Ultra 93 vendor / FRI 8-1-14 / Winner of inaugural Vaclav Havel Prize for Creative Dissent / First talking pet in American comics / Boorish member of Round Table / First substitute on basketball bench / Indian novelist Raja / It means sulfur island in Japanese / Deity with more than 16000 wives / Catchphrase for paranoid
Friday, August 1, 2014
Constructor: Ashton Anderson and James Mulhern
Relative difficulty: Medium
Word of the Day: AI WEIWEI (16A: Winner of the inaugural Václav Havel Prize for Creative Dissent (2012)) —
Ai Weiwei […] born on 28 August 1957 in Beijing, China, is a Chinese contemporary artist, active in sculpture, installation, architecture, curating, photography, film, and social, political and cultural criticism. Ai collaborated with Swiss architects Herzog & de Meuron as the artistic consultant on the Beijing National Stadium for the 2008 Olympics. As a political activist, he has been highly and openly critical of the Chinese Government's stance on democracy and human rights. He has investigated government corruption and cover-ups, in particular the Sichuan schools corruption scandal following the collapse of so-called "tofu-dreg schools" in the 2008 Sichuan earthquake. In 2011, following his arrest at Beijing Capital International Airport on 3 April, he was held for 81 days without any official charges being filed; officials alluded to their allegations of "economic crimes". (wikipedia)
SIR KAY—and a phrase I use all the time—DONE AND DONE ("and I mean Done!"—Homer Simpson), and there's hardly a clunker in sight.

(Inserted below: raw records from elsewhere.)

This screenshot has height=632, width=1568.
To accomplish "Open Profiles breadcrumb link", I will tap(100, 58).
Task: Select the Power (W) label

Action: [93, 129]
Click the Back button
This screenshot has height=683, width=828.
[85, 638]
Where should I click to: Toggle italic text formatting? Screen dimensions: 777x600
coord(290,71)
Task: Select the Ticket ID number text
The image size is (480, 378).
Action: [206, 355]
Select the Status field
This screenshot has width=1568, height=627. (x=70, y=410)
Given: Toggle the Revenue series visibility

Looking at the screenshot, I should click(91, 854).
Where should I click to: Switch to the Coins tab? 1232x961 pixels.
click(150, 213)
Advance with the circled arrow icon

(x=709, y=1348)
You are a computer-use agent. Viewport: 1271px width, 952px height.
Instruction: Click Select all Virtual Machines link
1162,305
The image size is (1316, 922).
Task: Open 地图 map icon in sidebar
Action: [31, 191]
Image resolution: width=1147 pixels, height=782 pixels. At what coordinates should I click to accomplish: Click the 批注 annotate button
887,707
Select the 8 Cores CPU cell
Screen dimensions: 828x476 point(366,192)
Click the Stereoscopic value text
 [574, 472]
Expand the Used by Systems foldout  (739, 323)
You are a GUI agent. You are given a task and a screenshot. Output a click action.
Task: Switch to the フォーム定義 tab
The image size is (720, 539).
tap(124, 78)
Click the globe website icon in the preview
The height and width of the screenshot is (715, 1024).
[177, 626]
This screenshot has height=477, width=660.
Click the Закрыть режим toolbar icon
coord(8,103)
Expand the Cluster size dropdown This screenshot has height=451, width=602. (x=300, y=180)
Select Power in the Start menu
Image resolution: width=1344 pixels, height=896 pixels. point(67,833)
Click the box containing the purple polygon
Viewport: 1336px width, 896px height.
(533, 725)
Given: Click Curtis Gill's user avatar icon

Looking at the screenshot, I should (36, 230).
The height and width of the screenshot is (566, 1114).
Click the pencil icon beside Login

Whatever little annoyances there are—prefixes or directions or Latin plant names—are a. small and b. holding up tremendous stuff. Use your dull short stuff wisely! I am quite stunned by the three long, adjacent colloquialisms in the NW, mirrored by two others in the SE (as well as AM RADIO, with its superb clue, 37D: Rush home?). There are even clever little touches, like the placement of JAG and TIGE over TAMER (I know lions are usually the big cats being tamed, but I liked the big cat imagery just the same), or the strong noirish feel achieved by juxtaposing TRUST NO ONE and TAKE THE FALL. Then there's the fact that "TRUST NO ONE" is actually a catchphrase from "The X-Files" (see 47A). Nice. I do have one objection to this puzzle, though. I'm not crazy about AI WEIWEI. He's not so well-known yet, and his name is crazily spelled and not inferable. . . Wait, no. That's not my opinion. That's a direct quote from Will Shortz to me and Caleb Madison re: a Sunday puzzle we published a couple years back. My mistake! (See here; mentioned on Buzzfeed here) (Congrats to WS on smartly, if belatedly, coming around on that one)
Had an easier time in the east than I did in the west with this one; or at least I finished the east first. That NW didn't fall for me til late. Didn't know about CUL, despite 7 years of French (2D: French bottom). It sounds profane. "Un film de cul" is a porn film, so … yeah. It's a rough equivalent of "ass," I think, in that "ass" (as well as "tail") can mean "sex" in colloquial American English (he said, sexily over-explaining things). Wanted only ACERBIC (no fit) at 1A: Very harsh (ACIDIC), and therefore didn't get far up there at first. The fact that all those long Downs up there are multi-word colloquialisms made them pretty tough to parse.
I wrote in GENT at 20A: "I say" sayer (BRIT), only to have GENT come right back around with a bright "cheerio" at 27D: Hat-tipping sort. Could not fathom what the hell 47A: "The X-Files" program, for short even meant … until I could (SETI—Search for Extraterrestrial Intelligence). SIXTH MAN! THE CLOUD! NEW-AGEY! (which I hear way more often than the way, way commoner (in crosswords) NEW-AGER). Supercool work all around.